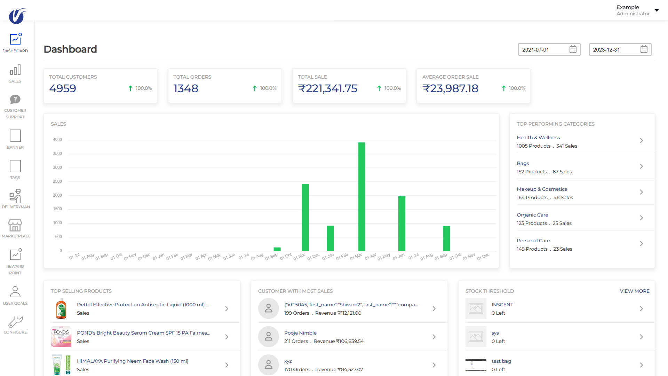Viewport: 668px width, 376px height.
Task: Expand the Bags category chevron
Action: coord(641,166)
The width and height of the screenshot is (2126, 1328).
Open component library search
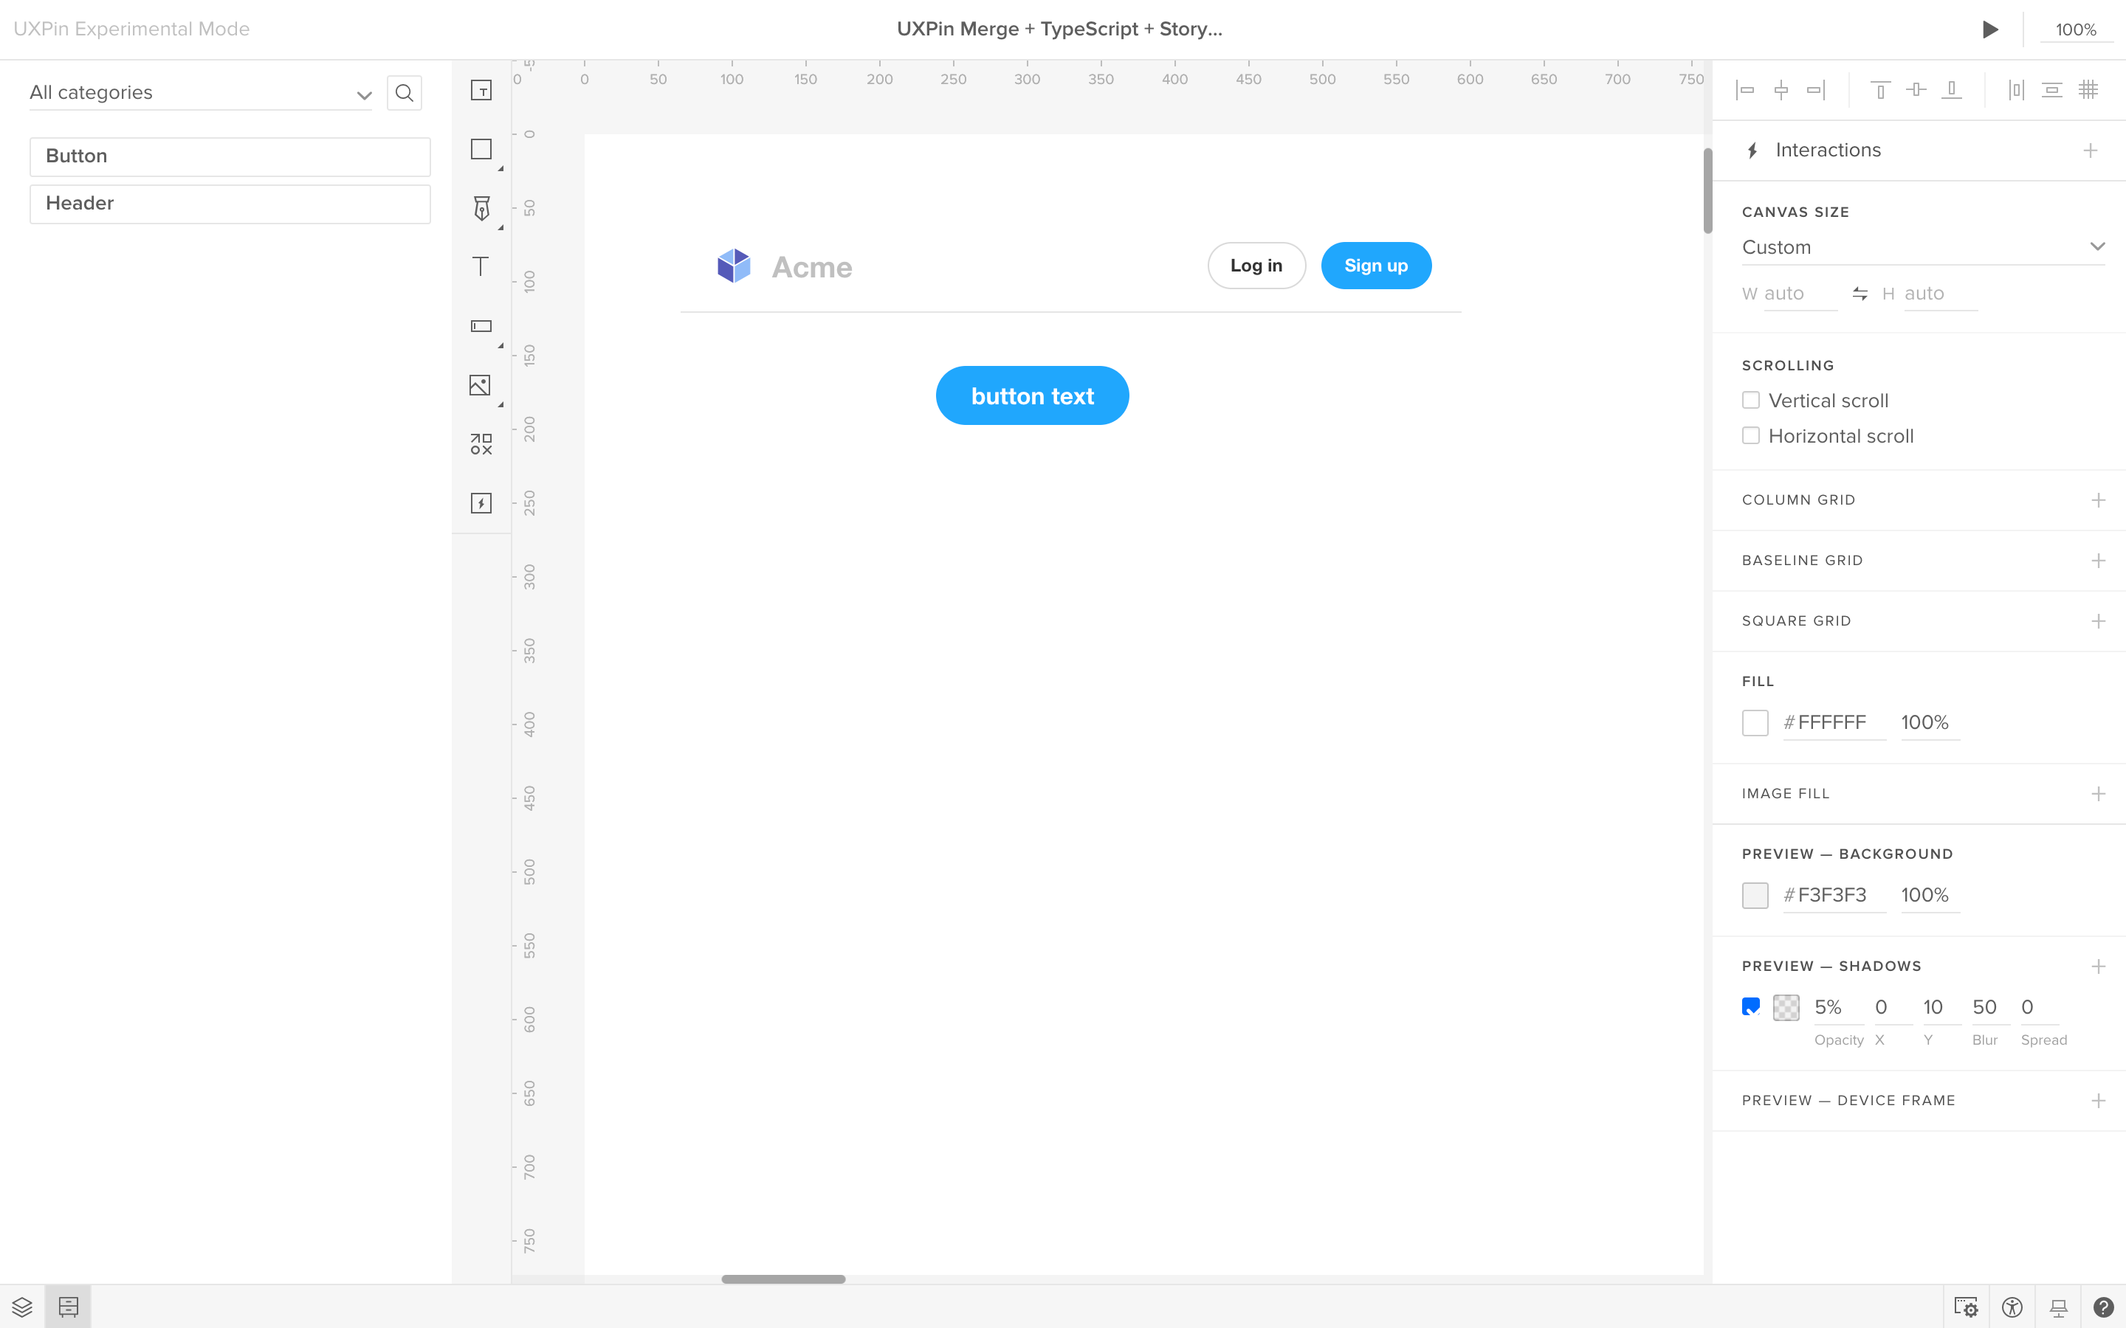click(403, 92)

····················

(BRIEF) Lines from the one holding "The width and" to the end of the data, both ends included, are to be given again exactly; no pictures belong in the copy.

(ANSWER BELOW)
The width and height of the screenshot is (2126, 1328).
Open component library search
click(403, 92)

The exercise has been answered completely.